Would you quote the material below from its first line through the line containing "You are a computer-use agent. Image", exactly and with both ends included?
=== Begin Enclosure ===
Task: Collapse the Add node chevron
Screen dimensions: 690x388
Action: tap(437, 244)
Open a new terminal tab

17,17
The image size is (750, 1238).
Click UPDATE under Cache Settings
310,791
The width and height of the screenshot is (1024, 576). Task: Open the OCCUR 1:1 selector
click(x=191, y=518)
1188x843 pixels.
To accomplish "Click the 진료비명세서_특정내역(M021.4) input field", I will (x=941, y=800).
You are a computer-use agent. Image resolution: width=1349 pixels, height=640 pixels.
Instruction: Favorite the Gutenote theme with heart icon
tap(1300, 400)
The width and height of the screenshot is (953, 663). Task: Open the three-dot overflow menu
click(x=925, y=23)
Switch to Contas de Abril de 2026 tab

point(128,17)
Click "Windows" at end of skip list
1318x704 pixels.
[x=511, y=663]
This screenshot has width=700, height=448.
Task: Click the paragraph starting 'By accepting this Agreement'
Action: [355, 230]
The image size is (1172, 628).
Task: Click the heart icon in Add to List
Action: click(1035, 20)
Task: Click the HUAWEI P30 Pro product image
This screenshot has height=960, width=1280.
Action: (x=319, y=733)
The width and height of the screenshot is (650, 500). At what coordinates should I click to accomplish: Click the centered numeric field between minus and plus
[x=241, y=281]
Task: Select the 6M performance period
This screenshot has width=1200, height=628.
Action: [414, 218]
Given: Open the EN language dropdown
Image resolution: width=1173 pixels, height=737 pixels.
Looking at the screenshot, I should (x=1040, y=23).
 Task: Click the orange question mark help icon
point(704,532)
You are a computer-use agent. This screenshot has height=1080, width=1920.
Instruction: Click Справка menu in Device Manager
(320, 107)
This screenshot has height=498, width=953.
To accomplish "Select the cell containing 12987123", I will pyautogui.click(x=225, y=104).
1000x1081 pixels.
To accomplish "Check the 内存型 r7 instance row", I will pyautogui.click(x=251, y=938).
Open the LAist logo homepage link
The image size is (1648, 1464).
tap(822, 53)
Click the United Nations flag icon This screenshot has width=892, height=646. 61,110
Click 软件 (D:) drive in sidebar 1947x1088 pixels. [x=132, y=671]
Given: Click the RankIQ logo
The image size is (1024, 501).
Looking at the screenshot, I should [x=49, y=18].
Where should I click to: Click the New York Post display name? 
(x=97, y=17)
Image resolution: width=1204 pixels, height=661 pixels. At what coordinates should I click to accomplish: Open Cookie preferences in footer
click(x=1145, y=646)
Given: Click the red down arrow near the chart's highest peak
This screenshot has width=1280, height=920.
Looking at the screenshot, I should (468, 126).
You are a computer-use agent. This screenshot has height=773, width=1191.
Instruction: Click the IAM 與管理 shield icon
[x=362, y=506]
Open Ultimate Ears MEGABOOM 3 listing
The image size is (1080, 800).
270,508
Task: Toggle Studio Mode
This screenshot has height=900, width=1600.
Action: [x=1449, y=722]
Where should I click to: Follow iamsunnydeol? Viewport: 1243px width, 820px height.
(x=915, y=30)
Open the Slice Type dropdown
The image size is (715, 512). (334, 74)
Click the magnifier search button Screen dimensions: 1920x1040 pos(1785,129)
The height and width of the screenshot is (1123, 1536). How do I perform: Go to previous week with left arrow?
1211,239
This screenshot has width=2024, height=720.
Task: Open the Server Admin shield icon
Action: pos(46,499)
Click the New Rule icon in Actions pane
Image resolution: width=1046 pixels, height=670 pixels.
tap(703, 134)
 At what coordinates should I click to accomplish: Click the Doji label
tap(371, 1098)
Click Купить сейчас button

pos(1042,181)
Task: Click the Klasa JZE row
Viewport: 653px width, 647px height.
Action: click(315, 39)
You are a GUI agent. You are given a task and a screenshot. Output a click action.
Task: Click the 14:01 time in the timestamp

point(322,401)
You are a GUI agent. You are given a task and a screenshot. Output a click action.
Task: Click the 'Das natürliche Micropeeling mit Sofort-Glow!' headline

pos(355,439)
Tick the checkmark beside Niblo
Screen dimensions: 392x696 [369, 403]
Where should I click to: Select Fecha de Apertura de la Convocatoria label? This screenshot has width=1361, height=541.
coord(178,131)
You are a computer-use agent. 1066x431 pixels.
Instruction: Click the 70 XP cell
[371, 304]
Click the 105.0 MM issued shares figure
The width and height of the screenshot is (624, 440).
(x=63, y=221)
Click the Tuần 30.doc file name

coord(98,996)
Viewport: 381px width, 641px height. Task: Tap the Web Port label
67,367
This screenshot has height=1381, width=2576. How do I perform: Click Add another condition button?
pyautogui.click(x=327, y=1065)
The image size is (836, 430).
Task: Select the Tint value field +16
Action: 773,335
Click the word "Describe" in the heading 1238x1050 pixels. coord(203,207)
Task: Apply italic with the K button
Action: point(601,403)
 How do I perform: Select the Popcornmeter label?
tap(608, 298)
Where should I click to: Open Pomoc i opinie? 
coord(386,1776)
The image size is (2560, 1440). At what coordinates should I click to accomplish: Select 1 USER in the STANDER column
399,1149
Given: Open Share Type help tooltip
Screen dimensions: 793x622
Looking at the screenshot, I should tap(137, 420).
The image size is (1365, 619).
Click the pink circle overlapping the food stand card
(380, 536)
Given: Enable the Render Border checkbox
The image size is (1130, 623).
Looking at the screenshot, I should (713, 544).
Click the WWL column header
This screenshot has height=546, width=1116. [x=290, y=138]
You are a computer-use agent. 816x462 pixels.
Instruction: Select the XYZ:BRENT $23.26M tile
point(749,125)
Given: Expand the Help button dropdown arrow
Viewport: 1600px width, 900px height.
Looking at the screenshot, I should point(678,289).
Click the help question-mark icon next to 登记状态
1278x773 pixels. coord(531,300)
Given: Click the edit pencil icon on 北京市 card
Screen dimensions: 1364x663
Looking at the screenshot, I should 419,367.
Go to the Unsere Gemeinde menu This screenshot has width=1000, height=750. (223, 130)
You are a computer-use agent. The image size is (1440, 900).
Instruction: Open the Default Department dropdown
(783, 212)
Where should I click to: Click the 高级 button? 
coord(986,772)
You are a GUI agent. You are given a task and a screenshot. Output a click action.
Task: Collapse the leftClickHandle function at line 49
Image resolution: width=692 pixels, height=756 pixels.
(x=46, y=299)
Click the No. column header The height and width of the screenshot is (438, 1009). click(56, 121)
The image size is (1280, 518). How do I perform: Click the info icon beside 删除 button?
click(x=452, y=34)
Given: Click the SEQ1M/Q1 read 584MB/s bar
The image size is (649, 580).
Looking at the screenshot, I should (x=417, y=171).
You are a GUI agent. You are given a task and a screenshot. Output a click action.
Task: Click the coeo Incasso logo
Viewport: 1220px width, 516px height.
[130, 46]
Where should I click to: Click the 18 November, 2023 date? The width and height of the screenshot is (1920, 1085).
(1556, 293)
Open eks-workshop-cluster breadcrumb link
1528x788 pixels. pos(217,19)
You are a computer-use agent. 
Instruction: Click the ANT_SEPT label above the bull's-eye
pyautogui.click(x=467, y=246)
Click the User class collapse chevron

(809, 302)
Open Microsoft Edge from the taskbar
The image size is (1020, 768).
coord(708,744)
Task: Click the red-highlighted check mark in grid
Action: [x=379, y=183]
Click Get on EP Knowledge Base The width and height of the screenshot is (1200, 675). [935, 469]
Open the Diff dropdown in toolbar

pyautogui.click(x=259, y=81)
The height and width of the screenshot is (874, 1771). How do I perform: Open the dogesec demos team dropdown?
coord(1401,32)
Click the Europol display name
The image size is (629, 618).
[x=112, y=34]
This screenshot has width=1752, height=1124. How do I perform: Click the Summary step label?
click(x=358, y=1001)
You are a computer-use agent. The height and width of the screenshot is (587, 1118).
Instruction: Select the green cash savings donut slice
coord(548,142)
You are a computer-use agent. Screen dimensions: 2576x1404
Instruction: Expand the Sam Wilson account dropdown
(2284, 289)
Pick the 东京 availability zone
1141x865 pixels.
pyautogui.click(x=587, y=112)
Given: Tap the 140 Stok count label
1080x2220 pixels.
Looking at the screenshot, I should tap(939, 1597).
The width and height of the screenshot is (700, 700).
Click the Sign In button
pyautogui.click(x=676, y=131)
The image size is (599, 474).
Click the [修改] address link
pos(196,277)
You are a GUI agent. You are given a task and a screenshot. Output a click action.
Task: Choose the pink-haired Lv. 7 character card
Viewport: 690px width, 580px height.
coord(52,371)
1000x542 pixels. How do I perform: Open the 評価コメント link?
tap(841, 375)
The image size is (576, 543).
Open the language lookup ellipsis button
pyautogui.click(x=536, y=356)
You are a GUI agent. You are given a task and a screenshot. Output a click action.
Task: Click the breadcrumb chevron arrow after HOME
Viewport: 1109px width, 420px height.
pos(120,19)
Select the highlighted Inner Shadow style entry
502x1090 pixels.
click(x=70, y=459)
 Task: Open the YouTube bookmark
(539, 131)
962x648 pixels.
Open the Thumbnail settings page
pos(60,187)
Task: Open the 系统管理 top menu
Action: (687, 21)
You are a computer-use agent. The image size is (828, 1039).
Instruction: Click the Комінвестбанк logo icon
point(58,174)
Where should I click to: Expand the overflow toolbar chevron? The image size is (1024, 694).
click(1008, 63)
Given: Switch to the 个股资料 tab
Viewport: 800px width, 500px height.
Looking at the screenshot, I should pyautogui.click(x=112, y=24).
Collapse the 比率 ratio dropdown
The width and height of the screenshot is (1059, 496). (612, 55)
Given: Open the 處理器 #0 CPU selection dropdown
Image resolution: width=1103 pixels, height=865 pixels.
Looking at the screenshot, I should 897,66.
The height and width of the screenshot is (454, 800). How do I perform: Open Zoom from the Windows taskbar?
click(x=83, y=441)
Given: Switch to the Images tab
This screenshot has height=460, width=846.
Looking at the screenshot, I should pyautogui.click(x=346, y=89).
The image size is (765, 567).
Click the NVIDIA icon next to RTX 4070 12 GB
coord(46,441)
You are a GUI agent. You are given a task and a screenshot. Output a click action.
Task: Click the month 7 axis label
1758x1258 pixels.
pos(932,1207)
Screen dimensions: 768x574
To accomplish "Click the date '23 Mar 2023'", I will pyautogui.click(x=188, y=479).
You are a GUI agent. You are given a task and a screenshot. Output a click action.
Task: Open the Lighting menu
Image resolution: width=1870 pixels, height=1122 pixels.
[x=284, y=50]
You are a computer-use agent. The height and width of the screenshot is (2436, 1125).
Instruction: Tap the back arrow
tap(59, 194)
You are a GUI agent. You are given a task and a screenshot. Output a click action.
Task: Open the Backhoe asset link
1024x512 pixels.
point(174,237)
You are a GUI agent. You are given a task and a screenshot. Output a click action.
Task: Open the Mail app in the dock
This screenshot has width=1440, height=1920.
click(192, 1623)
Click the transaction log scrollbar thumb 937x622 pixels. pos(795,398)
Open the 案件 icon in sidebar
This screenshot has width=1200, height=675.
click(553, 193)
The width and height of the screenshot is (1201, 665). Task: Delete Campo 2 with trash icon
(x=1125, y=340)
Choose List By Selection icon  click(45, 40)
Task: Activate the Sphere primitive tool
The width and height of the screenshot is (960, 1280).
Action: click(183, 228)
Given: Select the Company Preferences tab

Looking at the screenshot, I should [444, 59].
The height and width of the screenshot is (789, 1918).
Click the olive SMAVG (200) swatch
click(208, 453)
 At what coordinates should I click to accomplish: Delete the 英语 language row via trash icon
=== End Enclosure ===
_Result of the task_:
Task: Collapse the Add node chevron
Screen dimensions: 690x388
Action: tap(437, 244)
Open a new terminal tab

17,17
The image size is (750, 1238).
Click UPDATE under Cache Settings
310,791
The width and height of the screenshot is (1024, 576). Task: Open the OCCUR 1:1 selector
click(x=191, y=518)
1188x843 pixels.
To accomplish "Click the 진료비명세서_특정내역(M021.4) input field", I will (x=941, y=800).
You are a computer-use agent. Image resolution: width=1349 pixels, height=640 pixels.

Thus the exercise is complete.